About this exercise
Rewrite the lines from the start through the line containing "Looking at the", replacing "Identify the location of" with "Find the location of" and leaving everything else the same.

Data for this task
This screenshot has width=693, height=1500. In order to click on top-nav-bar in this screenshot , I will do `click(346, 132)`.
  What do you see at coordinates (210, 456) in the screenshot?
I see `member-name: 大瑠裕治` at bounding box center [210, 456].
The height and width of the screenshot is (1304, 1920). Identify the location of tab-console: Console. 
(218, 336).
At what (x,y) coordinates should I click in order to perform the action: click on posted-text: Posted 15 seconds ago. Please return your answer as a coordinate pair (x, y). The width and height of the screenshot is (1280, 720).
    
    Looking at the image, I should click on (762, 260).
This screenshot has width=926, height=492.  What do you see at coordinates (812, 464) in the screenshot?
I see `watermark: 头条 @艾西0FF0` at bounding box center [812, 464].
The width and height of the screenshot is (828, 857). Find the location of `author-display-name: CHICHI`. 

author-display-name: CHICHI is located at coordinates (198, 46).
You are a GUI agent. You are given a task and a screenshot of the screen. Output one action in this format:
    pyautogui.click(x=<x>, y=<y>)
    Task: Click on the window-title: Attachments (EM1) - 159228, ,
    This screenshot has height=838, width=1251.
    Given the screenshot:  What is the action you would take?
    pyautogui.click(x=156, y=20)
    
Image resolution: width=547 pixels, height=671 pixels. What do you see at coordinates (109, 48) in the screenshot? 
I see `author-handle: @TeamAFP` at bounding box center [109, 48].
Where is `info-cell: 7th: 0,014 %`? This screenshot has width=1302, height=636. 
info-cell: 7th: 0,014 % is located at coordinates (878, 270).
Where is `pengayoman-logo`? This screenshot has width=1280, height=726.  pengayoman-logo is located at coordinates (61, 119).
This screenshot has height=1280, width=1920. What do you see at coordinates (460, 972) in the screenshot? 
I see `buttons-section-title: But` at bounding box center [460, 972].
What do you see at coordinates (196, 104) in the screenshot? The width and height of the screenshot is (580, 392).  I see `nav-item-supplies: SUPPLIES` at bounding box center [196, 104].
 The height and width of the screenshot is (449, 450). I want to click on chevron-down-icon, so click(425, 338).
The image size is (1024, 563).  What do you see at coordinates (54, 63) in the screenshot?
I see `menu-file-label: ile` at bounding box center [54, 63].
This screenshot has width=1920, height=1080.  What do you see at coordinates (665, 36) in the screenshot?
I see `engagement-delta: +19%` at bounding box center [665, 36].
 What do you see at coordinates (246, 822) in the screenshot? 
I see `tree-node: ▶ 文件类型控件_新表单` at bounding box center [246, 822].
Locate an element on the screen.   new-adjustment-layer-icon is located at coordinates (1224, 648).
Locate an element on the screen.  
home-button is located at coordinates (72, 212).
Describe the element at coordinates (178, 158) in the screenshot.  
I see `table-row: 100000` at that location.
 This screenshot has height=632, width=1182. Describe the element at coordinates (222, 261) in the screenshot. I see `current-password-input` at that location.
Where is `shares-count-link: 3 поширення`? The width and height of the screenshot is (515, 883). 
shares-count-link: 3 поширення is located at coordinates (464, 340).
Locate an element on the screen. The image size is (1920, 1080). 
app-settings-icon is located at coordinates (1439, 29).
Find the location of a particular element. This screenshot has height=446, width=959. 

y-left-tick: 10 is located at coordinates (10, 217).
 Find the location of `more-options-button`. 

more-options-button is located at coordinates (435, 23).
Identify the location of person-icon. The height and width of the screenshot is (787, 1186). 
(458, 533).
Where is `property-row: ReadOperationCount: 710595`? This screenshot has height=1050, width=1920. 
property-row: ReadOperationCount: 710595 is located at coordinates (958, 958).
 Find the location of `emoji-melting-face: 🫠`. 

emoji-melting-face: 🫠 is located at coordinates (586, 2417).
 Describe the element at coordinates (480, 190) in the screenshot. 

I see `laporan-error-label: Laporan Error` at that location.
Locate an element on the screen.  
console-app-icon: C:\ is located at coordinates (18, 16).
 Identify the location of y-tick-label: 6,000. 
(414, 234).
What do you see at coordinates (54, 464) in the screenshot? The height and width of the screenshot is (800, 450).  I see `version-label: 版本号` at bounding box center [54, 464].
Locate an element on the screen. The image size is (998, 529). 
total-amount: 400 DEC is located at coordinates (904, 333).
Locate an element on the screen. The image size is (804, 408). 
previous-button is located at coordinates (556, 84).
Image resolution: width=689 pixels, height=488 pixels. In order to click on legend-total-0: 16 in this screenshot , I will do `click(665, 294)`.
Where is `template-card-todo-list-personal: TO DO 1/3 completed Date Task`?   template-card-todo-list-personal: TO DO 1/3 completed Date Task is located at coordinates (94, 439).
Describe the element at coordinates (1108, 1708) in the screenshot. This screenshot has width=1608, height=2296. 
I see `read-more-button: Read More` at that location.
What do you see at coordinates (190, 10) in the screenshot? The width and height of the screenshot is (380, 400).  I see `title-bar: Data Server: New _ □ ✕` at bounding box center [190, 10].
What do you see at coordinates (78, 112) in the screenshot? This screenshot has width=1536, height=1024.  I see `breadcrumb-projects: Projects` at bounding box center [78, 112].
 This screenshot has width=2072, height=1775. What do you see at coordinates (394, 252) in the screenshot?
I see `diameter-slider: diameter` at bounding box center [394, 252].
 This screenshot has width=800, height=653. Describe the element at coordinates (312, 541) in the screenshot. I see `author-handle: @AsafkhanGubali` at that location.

Answer to this task
This screenshot has width=693, height=1500. In order to click on top-nav-bar in this screenshot , I will do `click(346, 132)`.
  What do you see at coordinates (210, 456) in the screenshot?
I see `member-name: 大瑠裕治` at bounding box center [210, 456].
The height and width of the screenshot is (1304, 1920). Find the location of tab-console: Console. 
(218, 336).
At what (x,y) coordinates should I click in order to perform the action: click on posted-text: Posted 15 seconds ago. Please return your answer as a coordinate pair (x, y). The width and height of the screenshot is (1280, 720).
    
    Looking at the image, I should click on (762, 260).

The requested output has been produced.